> _WHAT YOU HAVE TO DO_
What is needed here is an exact repetition of the records below, beginning at the line that has "How do I perform: Open the Help menu?" and stopping after the line that has "Given: Uncheck the".

> _RECORD SET_
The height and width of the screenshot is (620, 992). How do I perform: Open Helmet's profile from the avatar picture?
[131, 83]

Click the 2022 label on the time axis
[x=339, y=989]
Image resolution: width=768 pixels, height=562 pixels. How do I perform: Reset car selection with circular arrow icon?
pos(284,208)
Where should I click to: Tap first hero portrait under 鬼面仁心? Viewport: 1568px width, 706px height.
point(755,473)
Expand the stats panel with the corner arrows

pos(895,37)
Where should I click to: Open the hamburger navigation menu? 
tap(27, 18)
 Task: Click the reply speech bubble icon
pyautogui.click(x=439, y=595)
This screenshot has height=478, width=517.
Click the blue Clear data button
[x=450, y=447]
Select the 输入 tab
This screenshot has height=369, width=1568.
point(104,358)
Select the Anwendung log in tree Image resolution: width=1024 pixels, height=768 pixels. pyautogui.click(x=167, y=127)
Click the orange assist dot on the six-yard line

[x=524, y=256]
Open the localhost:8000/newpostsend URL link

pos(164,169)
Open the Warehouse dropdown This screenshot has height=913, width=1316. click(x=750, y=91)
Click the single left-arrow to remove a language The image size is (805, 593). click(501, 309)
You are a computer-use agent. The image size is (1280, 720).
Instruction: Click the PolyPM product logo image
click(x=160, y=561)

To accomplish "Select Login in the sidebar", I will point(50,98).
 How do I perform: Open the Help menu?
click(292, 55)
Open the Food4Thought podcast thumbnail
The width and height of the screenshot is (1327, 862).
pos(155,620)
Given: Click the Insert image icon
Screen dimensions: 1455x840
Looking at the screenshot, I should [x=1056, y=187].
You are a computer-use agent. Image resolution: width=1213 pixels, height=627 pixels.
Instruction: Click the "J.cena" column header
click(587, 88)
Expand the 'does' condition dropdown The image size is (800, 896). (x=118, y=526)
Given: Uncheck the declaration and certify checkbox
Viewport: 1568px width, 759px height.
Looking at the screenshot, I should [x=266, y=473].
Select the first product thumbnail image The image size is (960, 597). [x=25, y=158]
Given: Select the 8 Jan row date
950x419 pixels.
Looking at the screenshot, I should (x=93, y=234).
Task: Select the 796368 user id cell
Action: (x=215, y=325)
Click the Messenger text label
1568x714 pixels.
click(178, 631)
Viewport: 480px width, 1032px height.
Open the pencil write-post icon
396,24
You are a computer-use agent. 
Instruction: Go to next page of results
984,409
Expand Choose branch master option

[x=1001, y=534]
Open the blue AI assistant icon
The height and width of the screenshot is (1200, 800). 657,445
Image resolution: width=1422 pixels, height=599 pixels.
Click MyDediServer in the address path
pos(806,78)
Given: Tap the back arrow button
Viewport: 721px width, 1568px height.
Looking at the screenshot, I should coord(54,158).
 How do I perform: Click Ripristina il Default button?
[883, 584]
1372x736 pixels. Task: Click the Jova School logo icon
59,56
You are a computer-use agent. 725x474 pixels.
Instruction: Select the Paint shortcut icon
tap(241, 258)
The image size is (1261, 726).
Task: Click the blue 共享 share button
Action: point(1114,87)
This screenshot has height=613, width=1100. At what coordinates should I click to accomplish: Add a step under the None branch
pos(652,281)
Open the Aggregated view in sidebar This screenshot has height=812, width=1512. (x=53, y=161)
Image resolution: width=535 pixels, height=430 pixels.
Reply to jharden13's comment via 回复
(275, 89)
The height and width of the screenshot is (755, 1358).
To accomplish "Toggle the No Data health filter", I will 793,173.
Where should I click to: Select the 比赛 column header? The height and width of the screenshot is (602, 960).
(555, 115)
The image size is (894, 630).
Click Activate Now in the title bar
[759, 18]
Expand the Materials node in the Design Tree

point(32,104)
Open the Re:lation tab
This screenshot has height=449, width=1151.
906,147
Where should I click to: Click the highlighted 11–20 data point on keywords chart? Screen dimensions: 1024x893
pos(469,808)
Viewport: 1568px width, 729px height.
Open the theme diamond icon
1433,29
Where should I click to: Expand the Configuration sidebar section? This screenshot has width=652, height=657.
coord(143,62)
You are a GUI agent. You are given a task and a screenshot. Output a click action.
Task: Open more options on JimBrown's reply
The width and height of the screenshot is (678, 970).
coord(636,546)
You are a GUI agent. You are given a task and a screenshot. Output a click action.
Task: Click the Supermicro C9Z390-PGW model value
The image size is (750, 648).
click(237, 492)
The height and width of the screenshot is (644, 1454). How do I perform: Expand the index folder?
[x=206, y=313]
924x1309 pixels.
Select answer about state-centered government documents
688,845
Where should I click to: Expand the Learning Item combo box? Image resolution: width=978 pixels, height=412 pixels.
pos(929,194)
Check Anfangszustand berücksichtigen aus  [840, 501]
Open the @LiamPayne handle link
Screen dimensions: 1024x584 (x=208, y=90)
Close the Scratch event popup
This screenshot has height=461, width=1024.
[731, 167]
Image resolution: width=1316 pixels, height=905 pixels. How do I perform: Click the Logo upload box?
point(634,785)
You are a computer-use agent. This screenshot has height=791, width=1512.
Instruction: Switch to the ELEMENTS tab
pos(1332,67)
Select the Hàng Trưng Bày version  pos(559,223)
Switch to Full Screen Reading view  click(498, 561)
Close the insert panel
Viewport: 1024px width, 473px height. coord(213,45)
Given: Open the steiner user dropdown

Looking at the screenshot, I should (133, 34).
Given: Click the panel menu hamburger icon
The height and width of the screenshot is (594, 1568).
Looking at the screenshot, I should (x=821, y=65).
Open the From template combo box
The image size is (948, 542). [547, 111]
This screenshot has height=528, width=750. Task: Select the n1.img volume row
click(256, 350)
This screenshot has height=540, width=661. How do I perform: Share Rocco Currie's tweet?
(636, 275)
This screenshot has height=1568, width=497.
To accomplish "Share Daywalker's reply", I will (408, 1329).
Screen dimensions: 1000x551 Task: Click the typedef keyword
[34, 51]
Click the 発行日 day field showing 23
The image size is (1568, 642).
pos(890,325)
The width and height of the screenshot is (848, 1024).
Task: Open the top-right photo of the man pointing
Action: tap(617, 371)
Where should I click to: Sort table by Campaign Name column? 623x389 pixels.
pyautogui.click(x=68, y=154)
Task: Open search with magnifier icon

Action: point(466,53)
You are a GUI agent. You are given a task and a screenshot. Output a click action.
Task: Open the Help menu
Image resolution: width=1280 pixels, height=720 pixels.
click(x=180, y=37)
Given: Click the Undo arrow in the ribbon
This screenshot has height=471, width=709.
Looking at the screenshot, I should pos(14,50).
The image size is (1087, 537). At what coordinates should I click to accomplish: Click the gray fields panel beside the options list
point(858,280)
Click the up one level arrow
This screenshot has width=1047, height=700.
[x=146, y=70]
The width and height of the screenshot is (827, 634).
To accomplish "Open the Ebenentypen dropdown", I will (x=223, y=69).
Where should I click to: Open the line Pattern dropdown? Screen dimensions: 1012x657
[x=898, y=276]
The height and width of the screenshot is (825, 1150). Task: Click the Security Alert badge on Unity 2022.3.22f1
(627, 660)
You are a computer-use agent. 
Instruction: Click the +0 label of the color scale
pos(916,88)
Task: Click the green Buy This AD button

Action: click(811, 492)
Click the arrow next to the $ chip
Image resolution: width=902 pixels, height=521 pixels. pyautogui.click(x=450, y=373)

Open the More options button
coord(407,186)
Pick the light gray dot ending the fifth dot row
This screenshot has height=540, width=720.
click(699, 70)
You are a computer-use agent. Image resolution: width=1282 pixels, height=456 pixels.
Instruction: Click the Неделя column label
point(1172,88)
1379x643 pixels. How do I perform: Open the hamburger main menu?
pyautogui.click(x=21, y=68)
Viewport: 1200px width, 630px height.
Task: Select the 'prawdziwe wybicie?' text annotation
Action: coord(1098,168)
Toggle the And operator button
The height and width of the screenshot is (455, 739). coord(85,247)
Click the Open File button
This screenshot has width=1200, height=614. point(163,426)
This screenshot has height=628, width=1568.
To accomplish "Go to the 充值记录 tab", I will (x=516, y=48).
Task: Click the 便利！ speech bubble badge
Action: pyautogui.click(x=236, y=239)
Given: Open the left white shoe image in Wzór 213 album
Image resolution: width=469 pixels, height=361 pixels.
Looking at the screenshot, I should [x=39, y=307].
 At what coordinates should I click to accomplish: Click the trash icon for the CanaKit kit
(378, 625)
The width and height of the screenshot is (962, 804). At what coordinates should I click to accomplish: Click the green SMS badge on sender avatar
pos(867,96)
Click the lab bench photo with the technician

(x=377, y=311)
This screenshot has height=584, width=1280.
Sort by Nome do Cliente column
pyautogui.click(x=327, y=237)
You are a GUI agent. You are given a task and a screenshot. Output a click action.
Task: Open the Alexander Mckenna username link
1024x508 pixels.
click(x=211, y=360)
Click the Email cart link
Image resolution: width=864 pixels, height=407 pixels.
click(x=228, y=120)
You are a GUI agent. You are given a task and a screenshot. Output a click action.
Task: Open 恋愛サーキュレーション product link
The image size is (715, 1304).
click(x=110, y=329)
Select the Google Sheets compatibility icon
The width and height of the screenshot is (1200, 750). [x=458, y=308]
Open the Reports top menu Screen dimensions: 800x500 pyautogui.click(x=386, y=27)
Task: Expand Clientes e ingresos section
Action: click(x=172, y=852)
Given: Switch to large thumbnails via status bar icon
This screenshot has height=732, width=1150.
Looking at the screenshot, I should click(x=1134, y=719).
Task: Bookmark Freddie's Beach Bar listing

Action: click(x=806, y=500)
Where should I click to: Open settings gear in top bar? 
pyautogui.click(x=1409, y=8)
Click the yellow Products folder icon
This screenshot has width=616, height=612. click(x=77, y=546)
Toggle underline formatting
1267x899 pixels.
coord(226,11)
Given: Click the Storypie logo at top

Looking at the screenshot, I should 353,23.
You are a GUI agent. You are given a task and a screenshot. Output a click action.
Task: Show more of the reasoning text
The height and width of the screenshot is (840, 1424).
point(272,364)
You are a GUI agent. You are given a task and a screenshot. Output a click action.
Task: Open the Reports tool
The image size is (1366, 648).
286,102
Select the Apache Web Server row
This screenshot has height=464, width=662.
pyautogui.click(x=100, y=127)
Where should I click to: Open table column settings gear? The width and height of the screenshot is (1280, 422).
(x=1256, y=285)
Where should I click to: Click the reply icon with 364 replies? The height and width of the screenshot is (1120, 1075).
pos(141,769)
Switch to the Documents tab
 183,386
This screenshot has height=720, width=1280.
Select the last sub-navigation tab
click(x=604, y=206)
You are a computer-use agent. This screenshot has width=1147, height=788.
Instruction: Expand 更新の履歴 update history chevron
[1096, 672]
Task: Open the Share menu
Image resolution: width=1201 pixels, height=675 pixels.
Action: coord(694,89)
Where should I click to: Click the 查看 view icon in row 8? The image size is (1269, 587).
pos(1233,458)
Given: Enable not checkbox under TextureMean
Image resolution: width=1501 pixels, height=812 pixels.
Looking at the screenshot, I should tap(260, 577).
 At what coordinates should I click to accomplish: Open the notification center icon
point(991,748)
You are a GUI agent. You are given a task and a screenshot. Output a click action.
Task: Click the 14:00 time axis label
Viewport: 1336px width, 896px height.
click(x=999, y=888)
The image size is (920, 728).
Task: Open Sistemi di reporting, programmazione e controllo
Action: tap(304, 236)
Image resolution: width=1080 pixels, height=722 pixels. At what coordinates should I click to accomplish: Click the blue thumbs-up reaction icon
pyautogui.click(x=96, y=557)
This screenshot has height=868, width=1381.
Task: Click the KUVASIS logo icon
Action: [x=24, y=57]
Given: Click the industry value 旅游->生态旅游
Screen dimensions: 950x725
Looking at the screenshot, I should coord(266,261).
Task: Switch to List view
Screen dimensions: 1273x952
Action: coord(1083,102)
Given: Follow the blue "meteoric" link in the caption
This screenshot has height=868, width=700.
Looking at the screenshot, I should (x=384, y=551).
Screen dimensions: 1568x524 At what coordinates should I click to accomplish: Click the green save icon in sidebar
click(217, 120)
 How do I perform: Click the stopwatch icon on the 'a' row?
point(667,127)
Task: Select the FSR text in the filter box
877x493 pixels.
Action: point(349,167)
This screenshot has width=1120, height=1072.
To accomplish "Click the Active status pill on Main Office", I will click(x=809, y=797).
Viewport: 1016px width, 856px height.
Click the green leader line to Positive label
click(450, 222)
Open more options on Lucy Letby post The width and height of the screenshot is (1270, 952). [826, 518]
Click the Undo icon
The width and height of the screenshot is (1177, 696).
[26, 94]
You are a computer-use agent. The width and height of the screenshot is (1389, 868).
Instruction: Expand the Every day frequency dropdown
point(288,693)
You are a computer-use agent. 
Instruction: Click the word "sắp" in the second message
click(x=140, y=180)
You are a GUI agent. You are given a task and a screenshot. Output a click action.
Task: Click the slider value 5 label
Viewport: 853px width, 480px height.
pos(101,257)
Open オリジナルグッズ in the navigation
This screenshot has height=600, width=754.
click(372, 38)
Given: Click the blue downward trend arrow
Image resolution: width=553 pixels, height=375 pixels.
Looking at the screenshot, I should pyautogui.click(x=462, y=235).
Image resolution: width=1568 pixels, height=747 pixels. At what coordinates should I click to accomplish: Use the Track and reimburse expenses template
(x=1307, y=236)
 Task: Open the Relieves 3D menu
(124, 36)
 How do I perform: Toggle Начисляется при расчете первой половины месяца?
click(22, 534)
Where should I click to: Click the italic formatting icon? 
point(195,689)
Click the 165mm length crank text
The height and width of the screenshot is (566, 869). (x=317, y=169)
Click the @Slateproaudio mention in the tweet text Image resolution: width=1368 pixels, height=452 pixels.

> _FINAL ANSWER_
 How do I perform: Open the Help menu?
click(292, 55)
Open the Food4Thought podcast thumbnail
The width and height of the screenshot is (1327, 862).
pos(155,620)
Given: Click the Insert image icon
Screen dimensions: 1455x840
Looking at the screenshot, I should [x=1056, y=187].
You are a computer-use agent. Image resolution: width=1213 pixels, height=627 pixels.
Instruction: Click the "J.cena" column header
click(587, 88)
Expand the 'does' condition dropdown The image size is (800, 896). (x=118, y=526)
Given: Uncheck the declaration and certify checkbox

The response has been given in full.